Cho. Doubtless Admetus sorrows in this calamity, if he must lose so good a wife.

Maid. Ah yes! he weeps, holding in his arms his darling wife, and prays her not to leave him, impossible request! for she is worn and wasted with illness, and lies[9] exhausted, a sad burden in his arms. Still, though her breath comes short and scant, she yearns to gaze yet on the sunshine, for nevermore, but now the last and latest time her eye shall see his radiant orb.[10] But I will go, thy presence to announce, for 'tis not all who have the goodwill to stand by their masters with kindly hearts in adversity. But thou of old hast been my master's friend.

Cho. O Zeus, what way out of these sorrows can be found? how can we loose the bonds of fate that bind our lord?

Comes some one forth? Am I at once to cut my hair, and cast the sable robe about me?

Too plainly, ay too plainly, friends; still let us to heaven pray; for the gods' power is very great.

O king Pæan, devise for Admetus some means of escape from his sorrows.

Yes, yes, contrive it; for thou in days gone by didst find salvation for him, so now be thou a saviour from the toils of death and stay bloodthirsty Hades.

Woe! woe! alas! Thou son of Pheres, woe ! Ah, thy fate in losing thy wife!

Is not this enough to make thee slay thyself, ah! more than cause enough to tie the noose aloft and fit it to the neck?

Yea, for to-day wilt thou witness the death of her that was not merely dear, but dearest of the dear.

Look, look! she cometh even now, her husband with her, from the house.

Cry aloud and wail, O land of Pheræ, wail for the best of women, as with sickness worn she passes 'neath the earth to Hades, lord below.

Never, never will I say that marriage brings more joy than grief, as I conjecture by the past and witness these misfortunes of our king, for he when widowed of this noble wife will for the future lead a life that is no life at all.

Alc.

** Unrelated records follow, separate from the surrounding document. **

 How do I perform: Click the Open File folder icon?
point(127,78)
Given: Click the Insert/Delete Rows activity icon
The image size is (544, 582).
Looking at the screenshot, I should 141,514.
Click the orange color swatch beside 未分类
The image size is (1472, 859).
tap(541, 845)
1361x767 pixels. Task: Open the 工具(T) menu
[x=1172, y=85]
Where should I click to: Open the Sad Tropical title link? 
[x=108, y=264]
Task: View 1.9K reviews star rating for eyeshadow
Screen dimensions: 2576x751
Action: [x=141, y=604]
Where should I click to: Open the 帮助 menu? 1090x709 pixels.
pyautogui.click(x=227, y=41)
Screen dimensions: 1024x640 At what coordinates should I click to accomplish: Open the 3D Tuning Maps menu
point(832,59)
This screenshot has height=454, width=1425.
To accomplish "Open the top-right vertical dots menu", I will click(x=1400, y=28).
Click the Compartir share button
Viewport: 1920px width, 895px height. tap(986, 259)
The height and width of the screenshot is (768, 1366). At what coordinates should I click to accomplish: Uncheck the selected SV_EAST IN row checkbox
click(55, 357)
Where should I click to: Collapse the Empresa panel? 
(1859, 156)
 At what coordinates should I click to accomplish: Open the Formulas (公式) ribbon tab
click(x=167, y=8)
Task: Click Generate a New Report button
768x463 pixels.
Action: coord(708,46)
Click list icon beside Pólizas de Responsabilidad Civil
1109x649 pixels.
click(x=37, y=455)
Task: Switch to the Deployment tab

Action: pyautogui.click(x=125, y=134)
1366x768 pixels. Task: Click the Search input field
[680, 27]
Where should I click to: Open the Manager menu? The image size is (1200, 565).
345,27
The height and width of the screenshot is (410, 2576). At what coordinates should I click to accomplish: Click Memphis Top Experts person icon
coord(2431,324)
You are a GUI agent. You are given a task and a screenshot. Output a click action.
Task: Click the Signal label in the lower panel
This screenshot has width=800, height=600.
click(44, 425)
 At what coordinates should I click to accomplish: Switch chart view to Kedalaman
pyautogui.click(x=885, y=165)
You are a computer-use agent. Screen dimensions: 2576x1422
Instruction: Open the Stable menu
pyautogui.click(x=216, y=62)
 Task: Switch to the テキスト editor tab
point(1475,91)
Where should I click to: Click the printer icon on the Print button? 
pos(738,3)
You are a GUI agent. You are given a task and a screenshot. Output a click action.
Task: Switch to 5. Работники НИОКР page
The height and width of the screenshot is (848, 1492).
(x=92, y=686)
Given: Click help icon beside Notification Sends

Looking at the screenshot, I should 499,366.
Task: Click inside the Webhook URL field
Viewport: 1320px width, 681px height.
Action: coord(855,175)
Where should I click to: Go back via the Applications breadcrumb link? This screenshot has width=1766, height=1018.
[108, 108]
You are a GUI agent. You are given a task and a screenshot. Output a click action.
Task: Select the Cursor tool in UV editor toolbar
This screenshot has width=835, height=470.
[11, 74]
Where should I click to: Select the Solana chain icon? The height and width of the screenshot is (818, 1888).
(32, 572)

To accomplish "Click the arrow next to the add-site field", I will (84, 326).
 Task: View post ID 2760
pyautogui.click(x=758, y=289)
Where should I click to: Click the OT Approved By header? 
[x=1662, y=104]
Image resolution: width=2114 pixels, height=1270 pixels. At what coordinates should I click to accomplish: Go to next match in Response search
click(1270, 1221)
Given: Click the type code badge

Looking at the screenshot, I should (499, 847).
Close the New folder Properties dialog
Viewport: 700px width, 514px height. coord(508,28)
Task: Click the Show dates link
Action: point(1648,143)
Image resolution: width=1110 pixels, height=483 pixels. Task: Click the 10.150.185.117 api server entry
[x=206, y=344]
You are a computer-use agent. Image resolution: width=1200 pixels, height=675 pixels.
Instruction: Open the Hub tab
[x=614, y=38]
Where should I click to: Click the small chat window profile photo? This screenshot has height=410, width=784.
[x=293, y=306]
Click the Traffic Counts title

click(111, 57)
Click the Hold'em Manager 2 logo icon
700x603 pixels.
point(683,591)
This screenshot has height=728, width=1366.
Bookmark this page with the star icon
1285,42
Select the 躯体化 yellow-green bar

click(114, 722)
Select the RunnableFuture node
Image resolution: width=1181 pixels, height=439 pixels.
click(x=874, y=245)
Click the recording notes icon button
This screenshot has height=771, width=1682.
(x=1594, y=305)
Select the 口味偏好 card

O sun-god, lamp of day! O scudding clouds that dance along the sky!

Adm. He sees us both with anguish bowed, albeit guiltless of any crime against the gods, for the which thy death is due.

Alc. O earth, O sheltering roof, and ye my maiden chambers in my native land Iolcos!

Adm. Lift thyself, unhappy wife, forsake me not; entreat the mighty gods to pity us.

Alc. I see the two-oared skiff, I see it; and Charon, death's ferryman, his hand upon the boatman's pole, is calling me e'en now, "Why lingerest thou? Hasten. Thou art keeping me." Thus in his eager haste he hurries me.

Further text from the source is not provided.